Member of the Iowa House of Representatives
- Incumbent
- Assumed office January 14, 2019
- Preceded by: Abby Finkenauer
- Constituency: 99th district (2019–2023) 71st district (2023–present)

Personal details
- Born: Lindsay Beals 1980 (age 45–46) Portland, Oregon, U.S.
- Party: Democratic
- Spouse: Christopher James
- Children: 2
- Education: Santa Clara University (BA) Fuller Theological Seminary (MDiv)
- Website: House website Campaign website

= Lindsay James (politician) =

American politician (born 1980)

Lindsay James (née Beals, born 1980) is an American politician and Presbyterian minister serving as a member of the Iowa House of Representatives from the 71st district since 2019. A member of the Democratic Party, she represents part of Dubuque County and serves as House minority whip.
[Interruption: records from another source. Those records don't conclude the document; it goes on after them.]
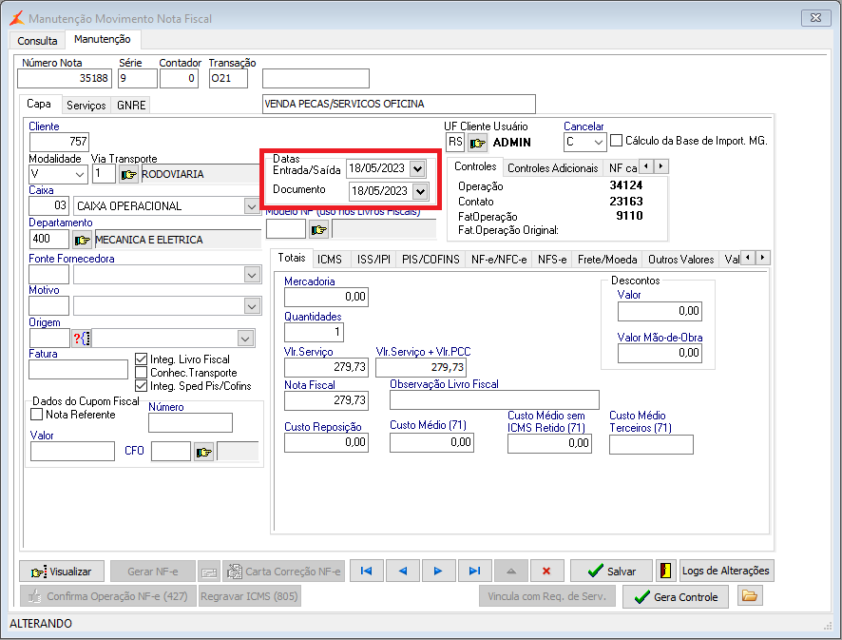Open the PIS/COFINS tab
Image resolution: width=842 pixels, height=640 pixels.
point(431,259)
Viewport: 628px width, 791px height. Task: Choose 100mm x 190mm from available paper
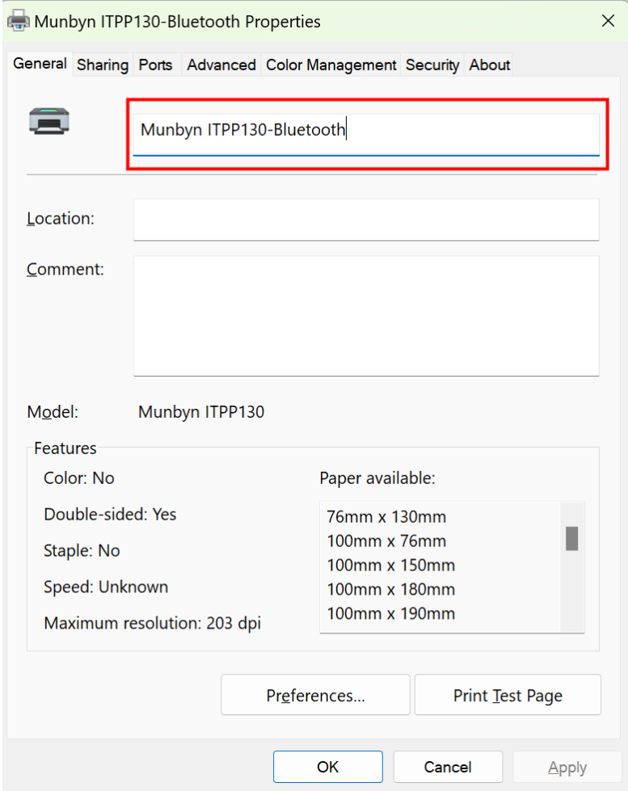click(x=390, y=613)
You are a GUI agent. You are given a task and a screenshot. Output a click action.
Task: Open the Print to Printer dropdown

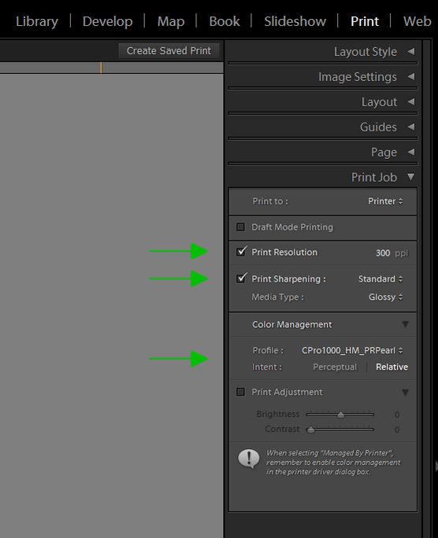(385, 201)
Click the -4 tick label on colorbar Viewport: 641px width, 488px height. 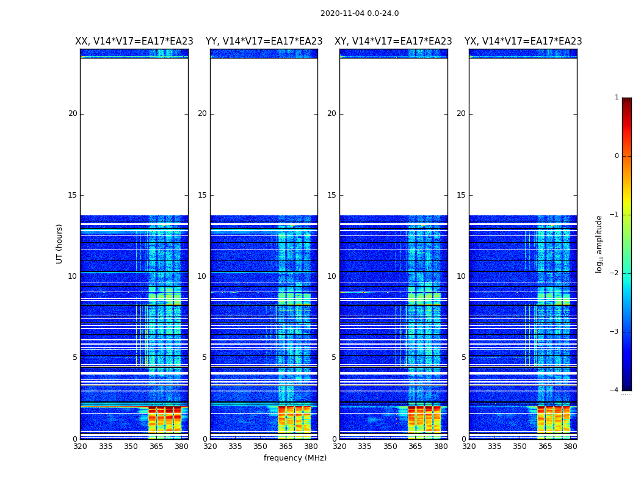point(615,390)
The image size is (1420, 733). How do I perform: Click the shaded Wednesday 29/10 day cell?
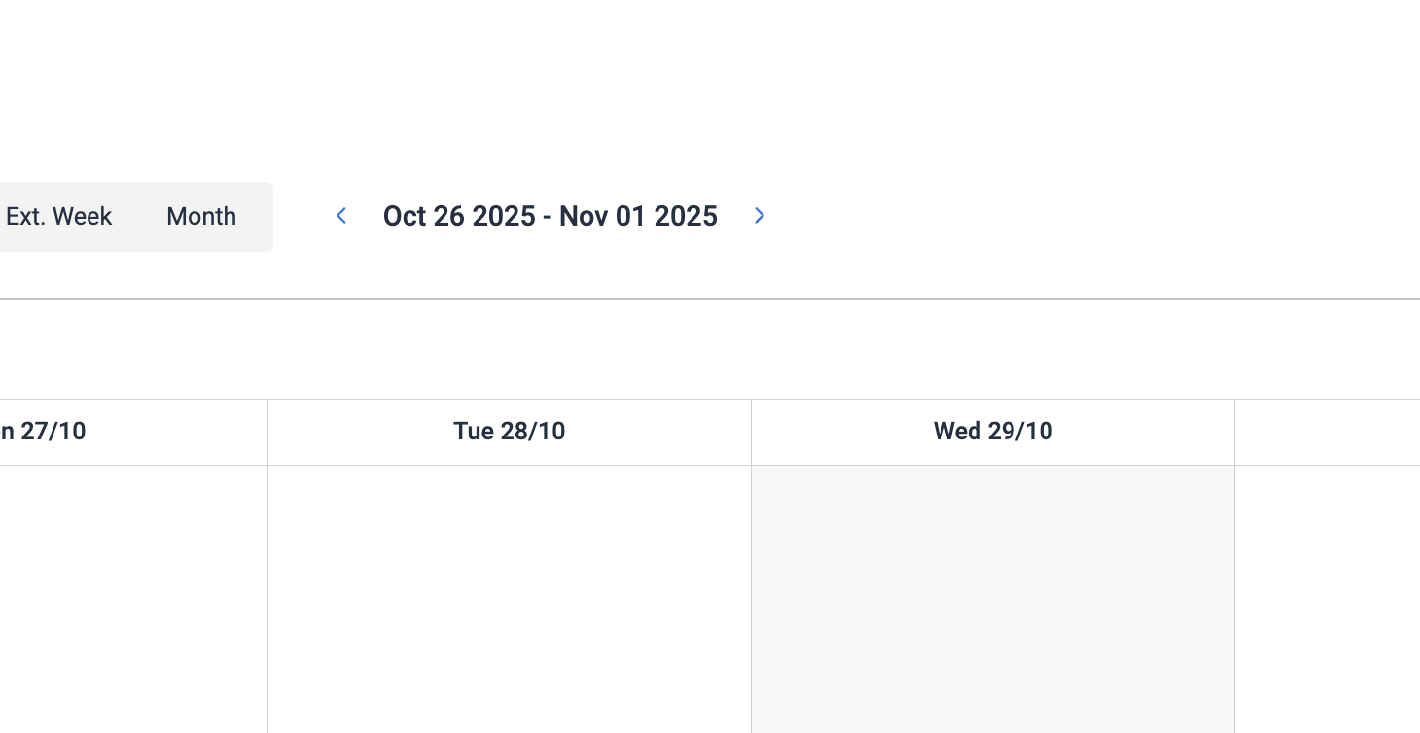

She is the Democratic nominee in the 2026 election in Iowa's 2nd congressional district.

==Early life and education==
Born in Portland, Oregon, James graduated from West Linn High School in 1999. She obtained a degree in communications from Santa Clara University in 2003 and earned a Masters of Divinity from Fuller Theological Seminary in 2007.

==Ministry career==
James was a minister for Menlo Park Presbyterian Church from 2007 to 2010, an interfaith chaplain for Endicott College from 2012 to 2015, and an associate pastor for Westminster Presbyterian Church from 2016 to 2017. Starting in 2015, she worked as an adjunct professor at the University of Dubuque. In 2017, James co-founded and served as director of the Loras College Peace Institute.

== Iowa House of Representatives ==
In 2018, James was elected to the Iowa House of Representatives for the 99th district, where incumbent Democrat Abby Finkenauer retired to successfully run for the U.S. House. She faced Brad Cavanagh and Pat Cullen in the Democratic primary election. She defeated Republican nominee Pauline Chilton in the general election with 60% of the vote.

In 2020, James again faced Republican nominee Pauline Chilton and won re-election with 56.6% of the vote. Following redistricting, James was redrawn into the 71st district and re-elected in 2022. She won a fourth term in 2024, defeating Republican nominee James McClain with 56.1% of the vote.

In 2022, she was elected to the House's Democratic leadership team as Minority Whip. In 2026, she sponsored legislation applicable to mobile homes that would limit rent increases and place restrictions on the termination of rental agreements.

In the Iowa House, James serves on the Environmental Protection Committee. She previously served on the Education, Human Resources, and Ways and Means committees, and was ranking member of the Government Oversight and Judiciary committees.

== 2026 U.S. House of Representatives campaign ==

On August 19, 2025, James announced her campaign for Iowa's 2nd congressional district against incumbent Republican Ashley Hinson in the 2026 United States House of Representatives elections. James said that she would focus on health care and housing costs, Iowa's growing cancer rate, and economic issues. Hinson subsequently declared her candidacy for the U.S. Senate seat being vacated by retiring Republican Senator Joni Ernst.

==Electoral history==

| Election | Political result |  | Candidate |  | Party | Votes | % |
| Iowa House of Representatives elections, 2018 District 99 Turnout: 14,054 |  | Democratic hold |  | Lindsay James | Democratic | 8,476 | 60.31 |
|  | Pauline Chilton | Republican | 5,564 | 39.59 |

== Personal life ==
James lives in Dubuque, Iowa, with her husband, Christopher, and their two children.